Oddly (or not), Trump’s claim that USPS loses money on delivering Amazon packages is false. First, USPS is prohibited by law from losing money in competitive services. Also, USPS makes money from Amazon’s business, according to its 10-K filing with the IRS last year. “As a percentage of operating revenue, shipping and packages generated approximately 32%, 30% and 28% for the years ended September 30, 2019, 2018 and 2017, respectively,” USPS said. “Prices for these competitive services increased an average of 7.4%, 4.1% and 3.9% in January 2019, January 2018 and January 2017, respectively.”

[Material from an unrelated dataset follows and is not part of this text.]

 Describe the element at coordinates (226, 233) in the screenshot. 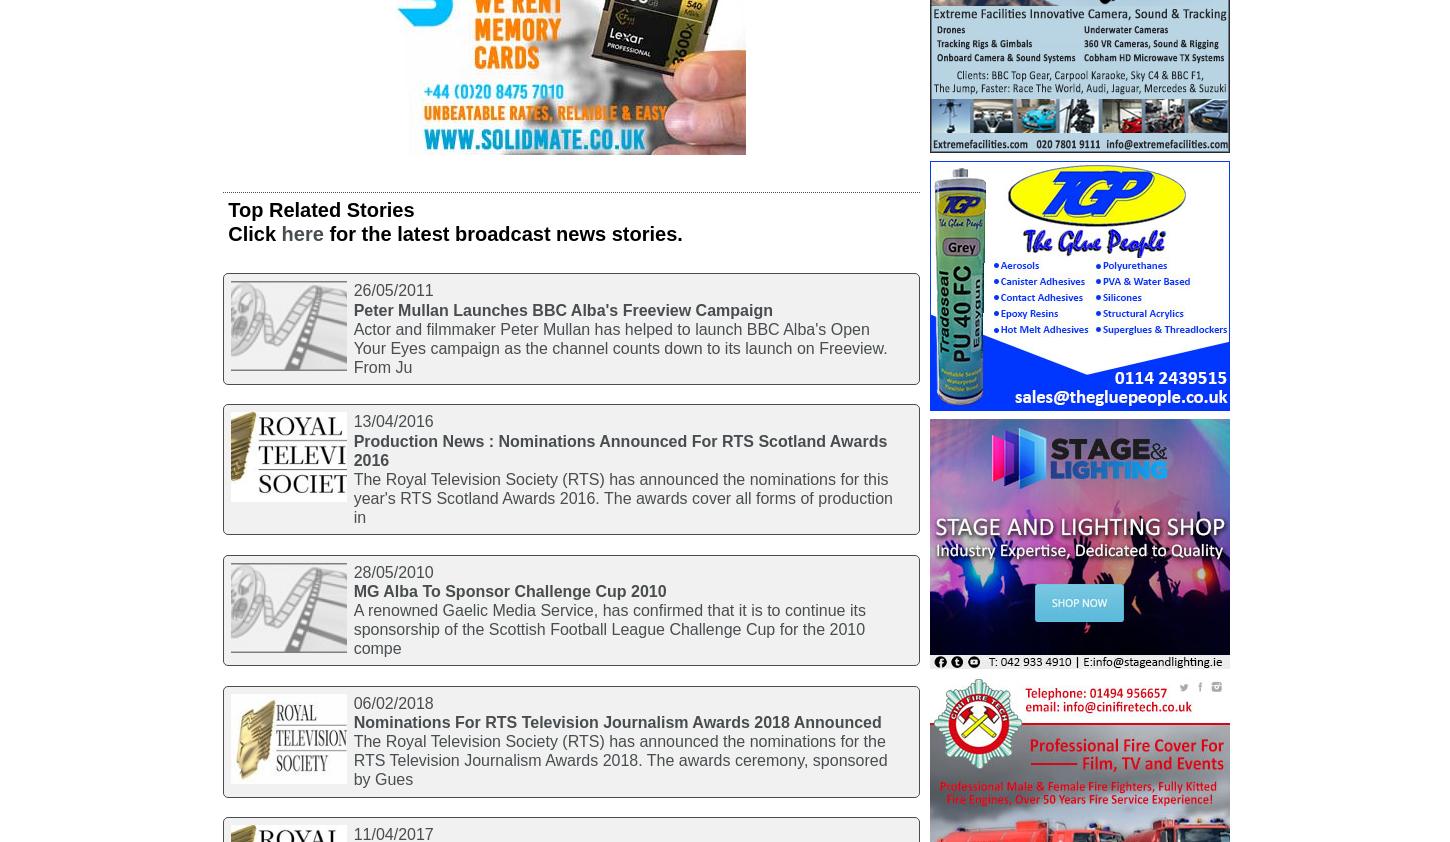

There are options to improve USPS – and its revenues – such as resuming its former banking services and providing public broadband. But Trump’s attacks jeopardize such forward thinking. Already, USPS is undergoing a management shakeup with the resignations of former vice-chairman of the Board of Governors David Williams and Deputy Postmaster General Ronald Stroman, and the retirement of Postmaster General Megan Brennan (who Trump replaced with ex-Republican fund raiser Louis DeJoy).

Frustrations reach the rank and file.

“Five hundred billion dollars went to private corporations in the CARES Act,” APWU president Mark Dimondstein. “The Postal Service got nothing.”

Trump “didn’t tell Boeing they needed to increase of price of airplanes,” he continued. “It’s a sellout … putting it on the path to privatization.”

Still, backing from the public, Congress and USPS’ Board of Governors “should be strong enough to carry the day over those who would carry out an unpopular agenda to privatize the Postal Service and sell it off,” Dimondstein added.

In Peoria, Murrie looks back at times when USPS delivered despite Unabomber mail bombs and terrorists sending anthrax letters and feels disbelief.

“The USPS has served through our capital burned, a Civil War, the influenza pandemic, two World Wars, the telegraph, the telephone, countless depressions and recessions, fax machines, the Internet,” he says.

“I can’t believe this could be the end.”